Prevention of experimental allergic encephalomyelitis by intramuscular gene transfer with cytokine-encoding plasmid vectors.

Antiinflammatory cytokines such as transforming growth factor beta1 (TGF-beta1) and interleukin 4 (IL-4) can protect from autoimmune diseases. To study the immunoregulatory effects of these cytokines in vivo, we used a method of gene therapy that permits continuous cytokine delivery over a period of weeks. We injected naked plasmid DNA expression vectors encoding either TGF-beta1 (pVR-TGF-beta1) or an IL-4-IgG1 chimeric protein (pVR-IL-4-IgG1) intramuscularly.
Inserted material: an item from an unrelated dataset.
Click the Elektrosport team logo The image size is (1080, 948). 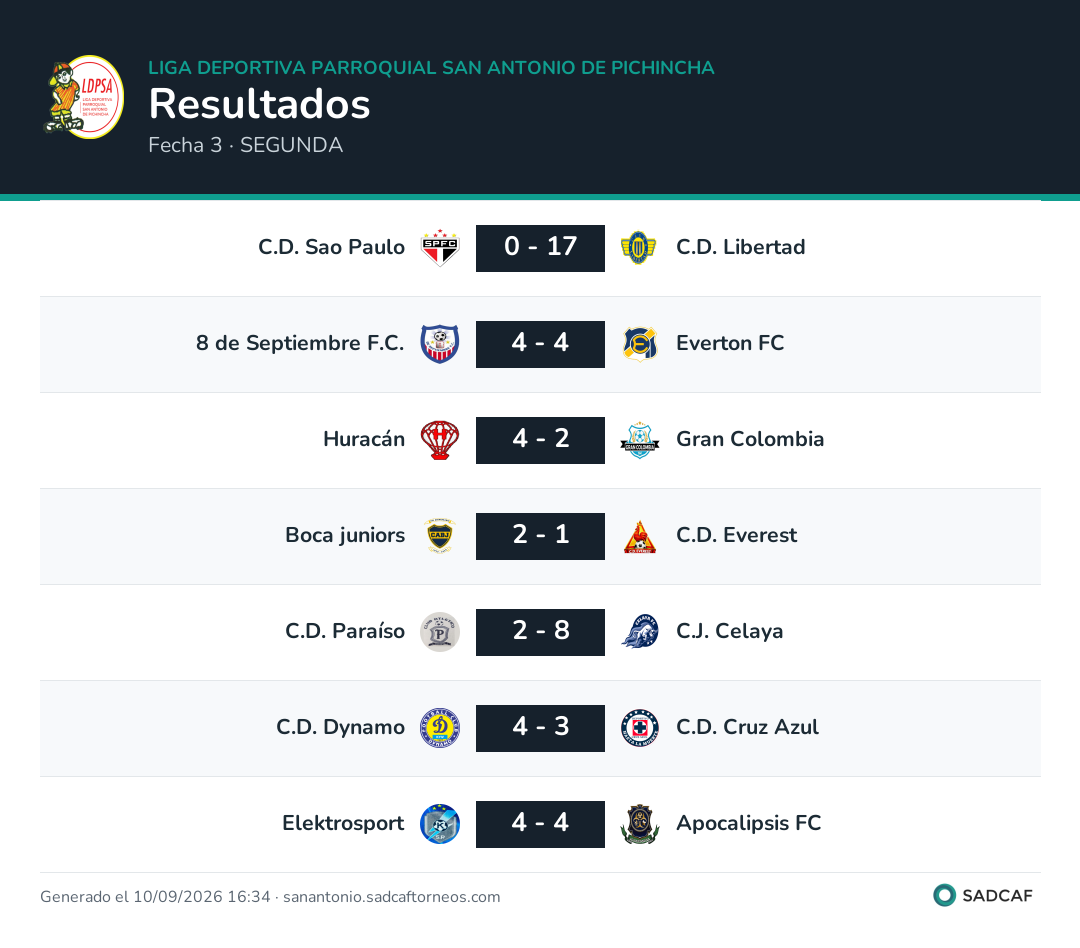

This resulted in production of TGF-beta1 or IL-4-IgG1, respectively, and protection from myelin basic protein (MBP)-induced experimental allergic encephalomyelitis (EAE). TGF-beta1 gene delivery had pronounced downregulatory effects on T cell proliferation and production of interferon gamma (IFN-gamma) and tumor necrosis factor alpha (TNF-alpha), on in vitro restimulation with MBP. IL-4-IgG1 vector administration also suppressed these responses, although much less than TGF-beta1, and enhanced secretion of endogenous IL-4. Therapy resulted in a significant decrease in the severity of histopathologic inflammatory lesions. In the CNS, treatment with either vector suppressed IL-12 and IFN-gamma mRNA expression, while IL-4 and TGF-beta1 mRNA levels were increased compared with control mice. Thus, cytokine plasmid treatment appeared to inhibit MBP-specific pathogenic Thl responses, while enhancing endogenous secretion of protective cytokines. We demonstrate that gene therapy with these vectors is an effective therapeutic strategy for EAE.